Collected data
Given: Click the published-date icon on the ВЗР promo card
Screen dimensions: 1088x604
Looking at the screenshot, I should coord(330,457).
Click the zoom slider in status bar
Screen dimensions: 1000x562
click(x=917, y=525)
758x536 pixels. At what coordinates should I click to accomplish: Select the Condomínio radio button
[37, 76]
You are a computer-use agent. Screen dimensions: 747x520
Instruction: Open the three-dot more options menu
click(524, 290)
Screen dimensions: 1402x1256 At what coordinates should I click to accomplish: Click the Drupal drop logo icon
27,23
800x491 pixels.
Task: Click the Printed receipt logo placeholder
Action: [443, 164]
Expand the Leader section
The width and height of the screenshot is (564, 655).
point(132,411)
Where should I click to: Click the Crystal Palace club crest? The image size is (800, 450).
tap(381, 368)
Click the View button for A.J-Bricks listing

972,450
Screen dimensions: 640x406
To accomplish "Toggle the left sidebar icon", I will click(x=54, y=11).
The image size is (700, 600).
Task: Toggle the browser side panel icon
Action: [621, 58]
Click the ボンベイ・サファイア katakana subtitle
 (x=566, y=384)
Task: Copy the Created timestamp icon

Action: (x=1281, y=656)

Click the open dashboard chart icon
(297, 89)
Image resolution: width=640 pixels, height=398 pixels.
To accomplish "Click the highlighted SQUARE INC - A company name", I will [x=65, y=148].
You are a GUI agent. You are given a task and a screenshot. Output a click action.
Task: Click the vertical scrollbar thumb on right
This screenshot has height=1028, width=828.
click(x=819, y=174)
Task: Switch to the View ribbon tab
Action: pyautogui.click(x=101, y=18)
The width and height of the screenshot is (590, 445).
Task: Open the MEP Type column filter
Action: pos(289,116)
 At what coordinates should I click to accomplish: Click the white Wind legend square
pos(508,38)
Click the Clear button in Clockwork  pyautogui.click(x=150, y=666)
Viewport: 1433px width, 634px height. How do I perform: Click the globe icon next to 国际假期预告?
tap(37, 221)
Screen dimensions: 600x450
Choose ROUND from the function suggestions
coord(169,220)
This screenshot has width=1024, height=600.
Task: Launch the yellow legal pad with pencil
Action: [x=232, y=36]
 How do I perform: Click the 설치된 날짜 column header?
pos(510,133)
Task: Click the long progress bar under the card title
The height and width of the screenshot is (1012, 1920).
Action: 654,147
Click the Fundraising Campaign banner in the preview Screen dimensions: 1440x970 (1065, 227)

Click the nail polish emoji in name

**ACTIVITY**:
Set down, exactly as they appear, the lines above from the first one to the line that holds "You are a computer-use", both included, please, and no others.

**REPLY TO THE EXERCISE**:
Given: Click the published-date icon on the ВЗР promo card
Screen dimensions: 1088x604
Looking at the screenshot, I should coord(330,457).
Click the zoom slider in status bar
Screen dimensions: 1000x562
click(x=917, y=525)
758x536 pixels. At what coordinates should I click to accomplish: Select the Condomínio radio button
[37, 76]
You are a computer-use agent. Screen dimensions: 747x520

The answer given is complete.